Ja, de verzuchting van Jaap Goudsmit in zijn recente boek’ Vrij van Corona’[4] is zo waar: ”De coronacrisis is een les in nederigheid, de maatschappij is veel minder maakbaar dan wij dachten.[…] Vooruitgang lijkt ineens een enorme luxe te zijn geworden, een schitterende droom die van de ene dag op de andere door een wereldwijde pandemie in een nachtmerrie kan veranderen”.
Zijn conclusie is om niet bij de pakken neer te zitten, maar aan de slag te gaan met een gezonde leefstijl en het zorgen voor de basale levensbehoeften, zuivere lucht, zuiver water en gezond voedsel.

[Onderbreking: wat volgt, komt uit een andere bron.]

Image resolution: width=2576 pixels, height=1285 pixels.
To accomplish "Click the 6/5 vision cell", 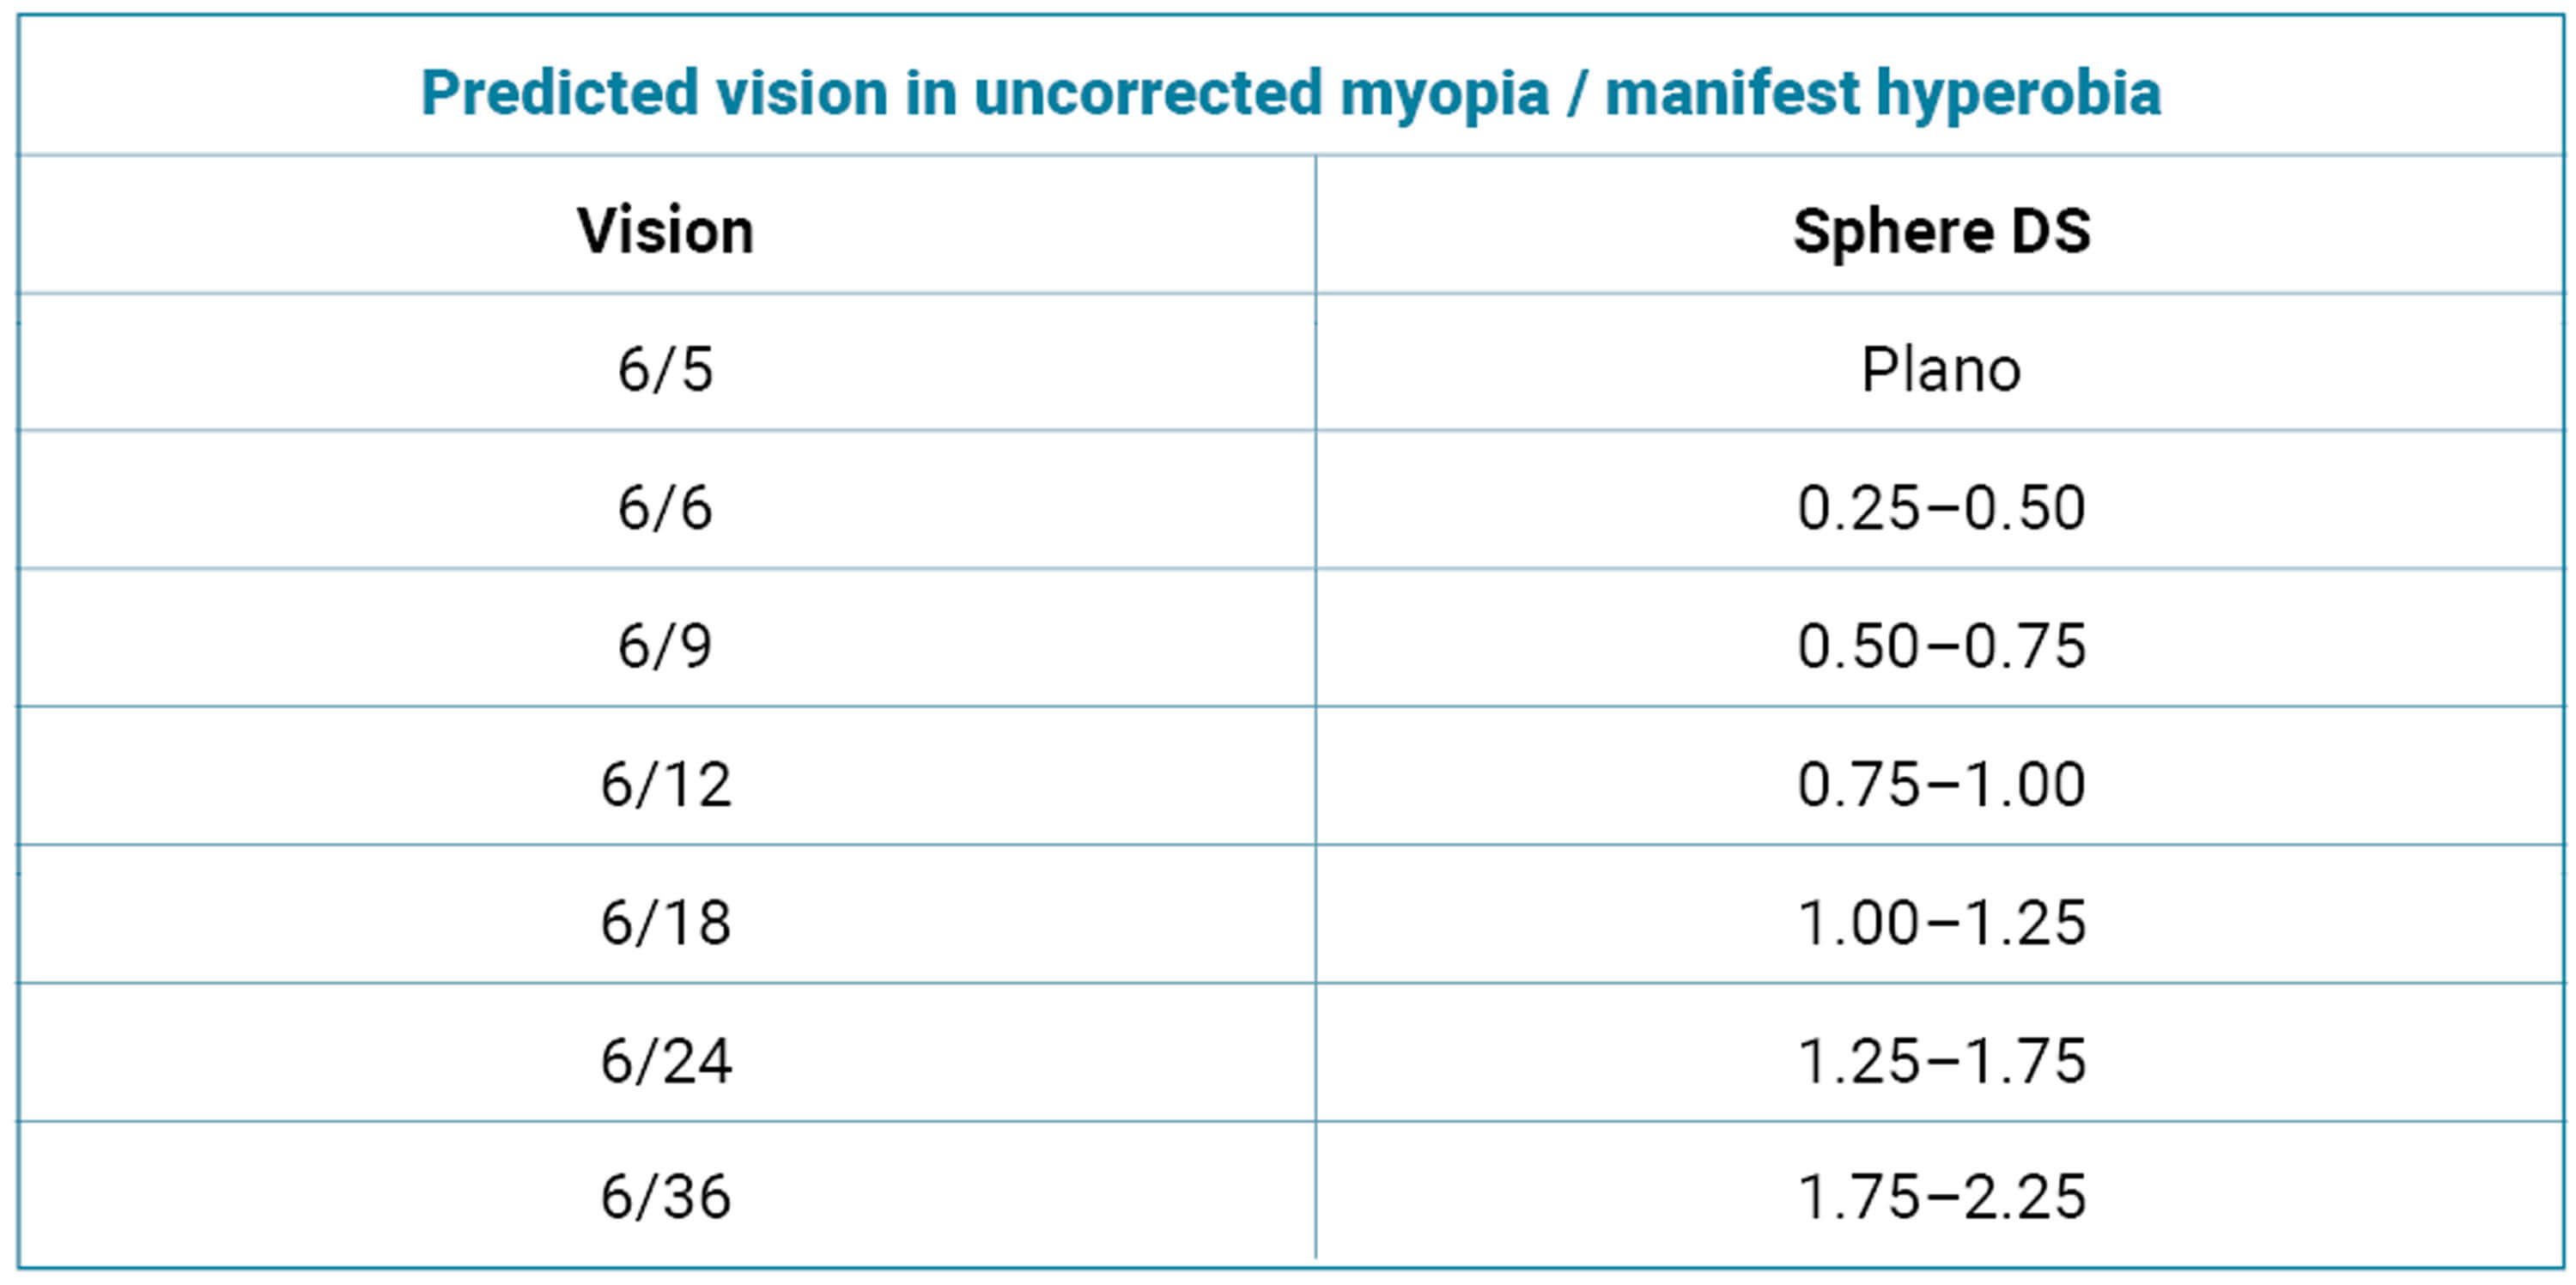I will coord(665,370).
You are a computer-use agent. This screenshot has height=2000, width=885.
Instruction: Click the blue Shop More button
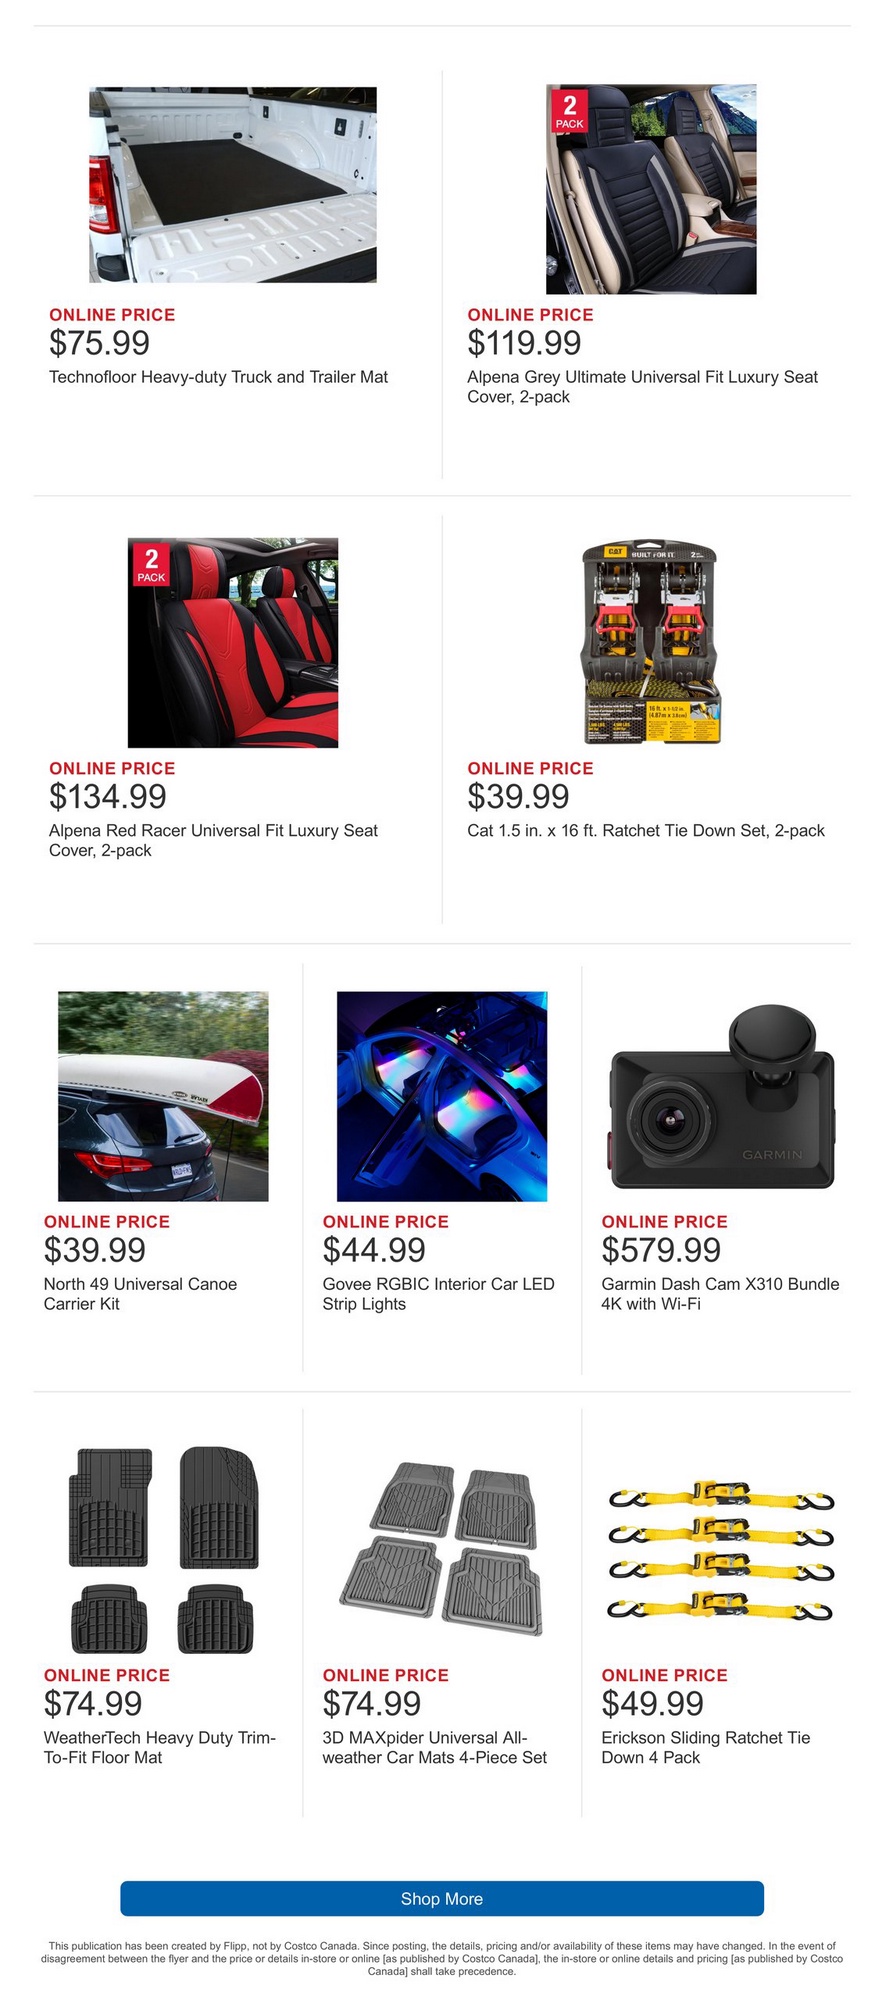pos(442,1898)
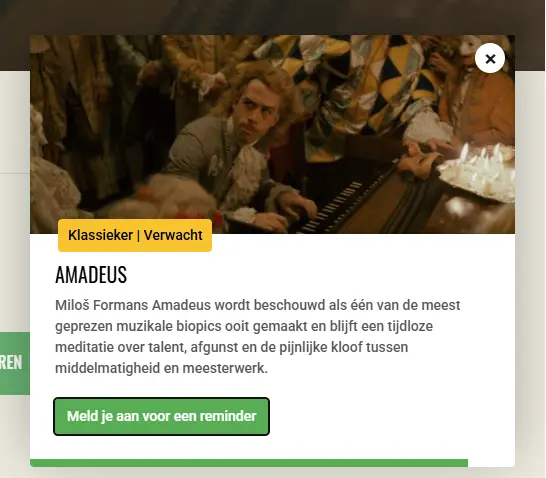Click the harpsichord keyboard in the film still
The width and height of the screenshot is (546, 478).
point(333,207)
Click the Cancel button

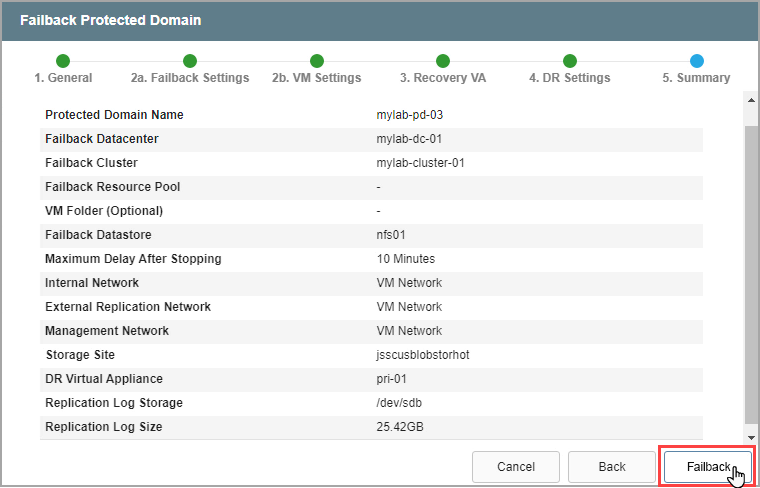(516, 466)
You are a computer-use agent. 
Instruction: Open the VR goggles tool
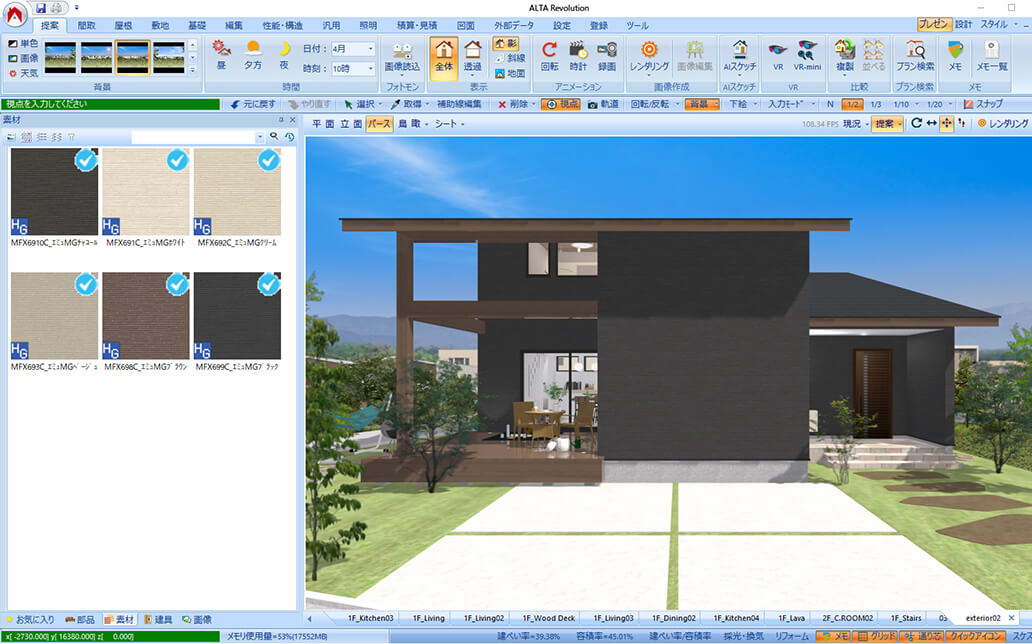pos(777,50)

Ani ma’amin be’emoena sjlema – ik ben overtuigd met een ongebroken vertrouwen – dat wij bij het aanbreken van de nieuwe dageraad de kans zullen grijpen om de omslag te maken en in het komende decennium het pad zullen effenen in de woestijn voor onze geliefde gemeenschap van leven op een levenskrachtige aarde.
Ik kijk als kwetsbare oudere in de ogen van mijn kleinkinderen, en zie de reflectie van een gezegende toekomst waarin hun kindskinderen zullen gedijen.
Noten
[1] Zie https://earthcharter.nl/het-earth-charter/.
[2] Zie https://nl.wikipedia.org/wiki/Tenach.
[3] Zie http://www.happyenergy.com/.
[4] Goudsmid, J. (2021) Vrij van Corona, Amsterdam: Pluim.